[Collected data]

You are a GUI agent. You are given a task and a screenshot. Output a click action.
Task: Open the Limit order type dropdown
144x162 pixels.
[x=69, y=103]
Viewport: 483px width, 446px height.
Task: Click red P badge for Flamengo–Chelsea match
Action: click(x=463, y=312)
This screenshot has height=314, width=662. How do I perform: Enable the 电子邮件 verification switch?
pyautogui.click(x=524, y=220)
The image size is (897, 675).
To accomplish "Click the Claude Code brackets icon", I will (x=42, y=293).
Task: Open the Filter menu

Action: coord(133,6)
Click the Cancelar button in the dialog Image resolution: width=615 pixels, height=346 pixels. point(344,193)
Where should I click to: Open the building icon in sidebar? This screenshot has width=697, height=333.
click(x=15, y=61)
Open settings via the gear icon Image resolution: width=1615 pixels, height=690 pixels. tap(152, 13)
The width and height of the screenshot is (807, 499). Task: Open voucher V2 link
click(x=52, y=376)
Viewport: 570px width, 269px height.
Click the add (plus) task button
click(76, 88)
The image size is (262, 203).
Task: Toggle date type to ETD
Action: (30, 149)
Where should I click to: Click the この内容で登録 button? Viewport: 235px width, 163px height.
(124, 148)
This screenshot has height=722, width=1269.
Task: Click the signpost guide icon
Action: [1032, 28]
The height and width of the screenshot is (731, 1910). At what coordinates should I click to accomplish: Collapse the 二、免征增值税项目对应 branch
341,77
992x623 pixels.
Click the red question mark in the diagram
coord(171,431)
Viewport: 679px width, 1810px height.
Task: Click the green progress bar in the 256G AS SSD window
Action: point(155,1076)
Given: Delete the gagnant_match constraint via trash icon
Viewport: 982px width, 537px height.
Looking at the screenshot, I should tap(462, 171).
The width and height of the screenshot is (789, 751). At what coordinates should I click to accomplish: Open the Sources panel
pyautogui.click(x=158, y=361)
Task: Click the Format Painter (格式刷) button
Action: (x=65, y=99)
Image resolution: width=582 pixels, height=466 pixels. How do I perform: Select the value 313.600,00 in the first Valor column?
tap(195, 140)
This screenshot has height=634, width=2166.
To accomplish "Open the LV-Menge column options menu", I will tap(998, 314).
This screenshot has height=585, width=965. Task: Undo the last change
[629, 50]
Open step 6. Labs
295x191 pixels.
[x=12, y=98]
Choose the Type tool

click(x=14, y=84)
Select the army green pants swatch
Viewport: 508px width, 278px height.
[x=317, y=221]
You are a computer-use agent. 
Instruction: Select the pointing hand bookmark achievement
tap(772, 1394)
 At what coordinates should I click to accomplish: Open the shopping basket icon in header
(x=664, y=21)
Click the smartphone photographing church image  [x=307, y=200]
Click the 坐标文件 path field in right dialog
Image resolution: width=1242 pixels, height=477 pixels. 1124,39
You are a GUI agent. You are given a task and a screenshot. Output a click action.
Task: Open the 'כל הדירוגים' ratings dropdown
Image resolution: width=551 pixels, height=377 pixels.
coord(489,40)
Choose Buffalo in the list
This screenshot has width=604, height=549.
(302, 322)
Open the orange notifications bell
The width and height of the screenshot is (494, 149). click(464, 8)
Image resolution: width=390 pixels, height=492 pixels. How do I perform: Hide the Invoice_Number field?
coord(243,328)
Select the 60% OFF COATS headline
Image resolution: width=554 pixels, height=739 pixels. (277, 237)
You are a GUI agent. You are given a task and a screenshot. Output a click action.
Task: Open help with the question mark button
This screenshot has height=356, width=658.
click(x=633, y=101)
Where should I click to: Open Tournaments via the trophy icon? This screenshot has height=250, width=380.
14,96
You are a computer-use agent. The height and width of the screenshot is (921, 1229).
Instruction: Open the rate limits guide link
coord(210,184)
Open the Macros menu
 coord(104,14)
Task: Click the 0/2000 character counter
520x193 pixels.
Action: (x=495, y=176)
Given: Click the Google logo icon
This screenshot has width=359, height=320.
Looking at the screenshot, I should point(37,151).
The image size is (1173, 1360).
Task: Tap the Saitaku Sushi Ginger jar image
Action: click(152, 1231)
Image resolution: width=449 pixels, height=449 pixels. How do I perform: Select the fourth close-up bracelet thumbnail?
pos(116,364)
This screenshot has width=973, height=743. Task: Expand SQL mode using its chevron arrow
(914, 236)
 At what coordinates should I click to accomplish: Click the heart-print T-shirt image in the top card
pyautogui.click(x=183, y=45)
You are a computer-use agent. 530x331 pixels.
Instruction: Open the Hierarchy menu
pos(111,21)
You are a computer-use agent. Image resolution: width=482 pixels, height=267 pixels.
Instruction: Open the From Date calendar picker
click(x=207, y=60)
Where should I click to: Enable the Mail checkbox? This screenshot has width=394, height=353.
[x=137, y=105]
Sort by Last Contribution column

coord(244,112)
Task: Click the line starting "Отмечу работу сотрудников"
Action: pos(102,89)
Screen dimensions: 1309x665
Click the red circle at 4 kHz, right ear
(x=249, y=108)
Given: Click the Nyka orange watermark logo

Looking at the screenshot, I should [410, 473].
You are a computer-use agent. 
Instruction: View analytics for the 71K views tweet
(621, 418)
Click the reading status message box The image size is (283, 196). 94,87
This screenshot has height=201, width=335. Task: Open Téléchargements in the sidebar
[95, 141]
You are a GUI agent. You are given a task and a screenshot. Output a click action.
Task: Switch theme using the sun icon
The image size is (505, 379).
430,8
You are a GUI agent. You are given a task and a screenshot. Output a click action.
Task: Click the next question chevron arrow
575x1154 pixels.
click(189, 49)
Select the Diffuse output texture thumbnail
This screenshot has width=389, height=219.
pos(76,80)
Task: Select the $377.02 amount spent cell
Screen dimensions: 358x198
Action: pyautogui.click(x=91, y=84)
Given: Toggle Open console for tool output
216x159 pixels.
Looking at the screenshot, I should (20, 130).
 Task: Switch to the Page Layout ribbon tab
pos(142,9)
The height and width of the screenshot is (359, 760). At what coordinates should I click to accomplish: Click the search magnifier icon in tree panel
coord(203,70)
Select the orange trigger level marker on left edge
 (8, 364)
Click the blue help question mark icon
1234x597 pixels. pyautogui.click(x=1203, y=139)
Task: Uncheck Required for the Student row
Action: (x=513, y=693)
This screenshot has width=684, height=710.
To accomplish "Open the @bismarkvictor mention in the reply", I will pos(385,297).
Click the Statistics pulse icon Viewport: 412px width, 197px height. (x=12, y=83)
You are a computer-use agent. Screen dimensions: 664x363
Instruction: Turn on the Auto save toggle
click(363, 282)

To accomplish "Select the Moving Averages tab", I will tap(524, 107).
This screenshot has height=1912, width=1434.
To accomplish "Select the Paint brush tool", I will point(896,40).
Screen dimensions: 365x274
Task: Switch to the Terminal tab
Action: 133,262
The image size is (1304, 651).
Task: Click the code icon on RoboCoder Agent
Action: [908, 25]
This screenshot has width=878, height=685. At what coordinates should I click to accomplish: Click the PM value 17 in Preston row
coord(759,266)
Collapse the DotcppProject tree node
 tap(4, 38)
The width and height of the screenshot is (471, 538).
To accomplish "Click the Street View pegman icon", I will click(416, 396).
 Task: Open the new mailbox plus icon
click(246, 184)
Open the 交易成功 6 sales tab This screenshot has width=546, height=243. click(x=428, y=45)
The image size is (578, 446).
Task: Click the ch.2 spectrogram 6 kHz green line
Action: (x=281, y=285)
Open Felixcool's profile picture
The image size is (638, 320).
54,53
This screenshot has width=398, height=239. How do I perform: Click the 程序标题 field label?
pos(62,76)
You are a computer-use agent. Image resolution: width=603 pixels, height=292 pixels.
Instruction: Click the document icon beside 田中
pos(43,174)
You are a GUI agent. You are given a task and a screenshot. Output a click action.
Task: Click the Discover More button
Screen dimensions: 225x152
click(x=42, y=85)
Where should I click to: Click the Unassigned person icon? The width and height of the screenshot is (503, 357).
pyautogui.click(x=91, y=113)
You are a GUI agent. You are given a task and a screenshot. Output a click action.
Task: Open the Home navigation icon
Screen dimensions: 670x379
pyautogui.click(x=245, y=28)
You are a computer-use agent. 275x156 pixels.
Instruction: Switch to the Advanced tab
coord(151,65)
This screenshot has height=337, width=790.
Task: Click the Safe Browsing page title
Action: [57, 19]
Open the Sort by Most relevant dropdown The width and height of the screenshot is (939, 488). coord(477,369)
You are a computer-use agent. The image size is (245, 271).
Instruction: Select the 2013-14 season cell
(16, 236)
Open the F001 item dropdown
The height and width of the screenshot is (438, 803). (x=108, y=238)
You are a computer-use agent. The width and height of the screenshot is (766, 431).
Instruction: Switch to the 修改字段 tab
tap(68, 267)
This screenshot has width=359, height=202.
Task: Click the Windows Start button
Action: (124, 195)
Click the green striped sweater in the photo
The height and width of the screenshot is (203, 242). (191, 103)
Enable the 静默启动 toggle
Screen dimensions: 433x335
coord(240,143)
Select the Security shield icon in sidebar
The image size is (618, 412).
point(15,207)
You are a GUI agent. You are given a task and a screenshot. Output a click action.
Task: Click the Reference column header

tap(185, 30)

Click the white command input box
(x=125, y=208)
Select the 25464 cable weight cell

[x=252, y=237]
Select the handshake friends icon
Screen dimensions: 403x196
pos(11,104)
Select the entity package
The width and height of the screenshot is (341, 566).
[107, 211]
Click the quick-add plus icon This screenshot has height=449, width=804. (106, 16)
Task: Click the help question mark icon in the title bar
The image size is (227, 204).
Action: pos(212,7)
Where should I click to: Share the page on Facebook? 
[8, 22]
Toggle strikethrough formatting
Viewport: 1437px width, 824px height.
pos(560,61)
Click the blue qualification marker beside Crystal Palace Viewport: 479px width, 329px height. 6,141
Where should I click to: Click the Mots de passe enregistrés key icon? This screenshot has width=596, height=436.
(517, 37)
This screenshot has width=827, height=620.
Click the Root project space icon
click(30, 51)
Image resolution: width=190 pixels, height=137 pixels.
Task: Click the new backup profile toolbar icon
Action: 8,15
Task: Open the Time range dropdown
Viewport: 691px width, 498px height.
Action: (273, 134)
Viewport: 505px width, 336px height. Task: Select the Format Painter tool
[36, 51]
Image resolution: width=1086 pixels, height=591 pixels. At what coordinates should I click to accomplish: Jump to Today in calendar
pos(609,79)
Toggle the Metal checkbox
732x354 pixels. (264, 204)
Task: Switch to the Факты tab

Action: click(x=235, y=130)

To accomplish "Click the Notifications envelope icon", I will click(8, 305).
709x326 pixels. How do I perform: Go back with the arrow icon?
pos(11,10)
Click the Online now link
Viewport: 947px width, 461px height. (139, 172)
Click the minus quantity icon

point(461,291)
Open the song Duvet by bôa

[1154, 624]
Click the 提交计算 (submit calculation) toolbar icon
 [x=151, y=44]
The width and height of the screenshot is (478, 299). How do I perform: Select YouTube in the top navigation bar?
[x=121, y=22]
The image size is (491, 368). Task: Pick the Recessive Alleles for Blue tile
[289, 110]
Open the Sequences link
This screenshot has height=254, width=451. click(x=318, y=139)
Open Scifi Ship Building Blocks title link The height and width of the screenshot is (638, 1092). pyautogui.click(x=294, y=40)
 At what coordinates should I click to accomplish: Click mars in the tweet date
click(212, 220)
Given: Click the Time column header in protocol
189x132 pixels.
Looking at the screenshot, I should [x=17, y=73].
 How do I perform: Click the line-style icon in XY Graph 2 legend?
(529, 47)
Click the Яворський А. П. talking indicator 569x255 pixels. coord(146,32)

*What the task requires:*
As the answer, set down only the lines from the data above between the one holding "Screen dimensions: 225x152" and the one holding "You are a computer-use agent. 275x156 pixels.", inclusive, exactly as they read.

*Exercise answer:*
Screen dimensions: 225x152
click(x=42, y=85)
Where should I click to: Click the Unassigned person icon? The width and height of the screenshot is (503, 357).
pyautogui.click(x=91, y=113)
You are a GUI agent. You are given a task and a screenshot. Output a click action.
Task: Open the Home navigation icon
Screen dimensions: 670x379
pyautogui.click(x=245, y=28)
You are a computer-use agent. 275x156 pixels.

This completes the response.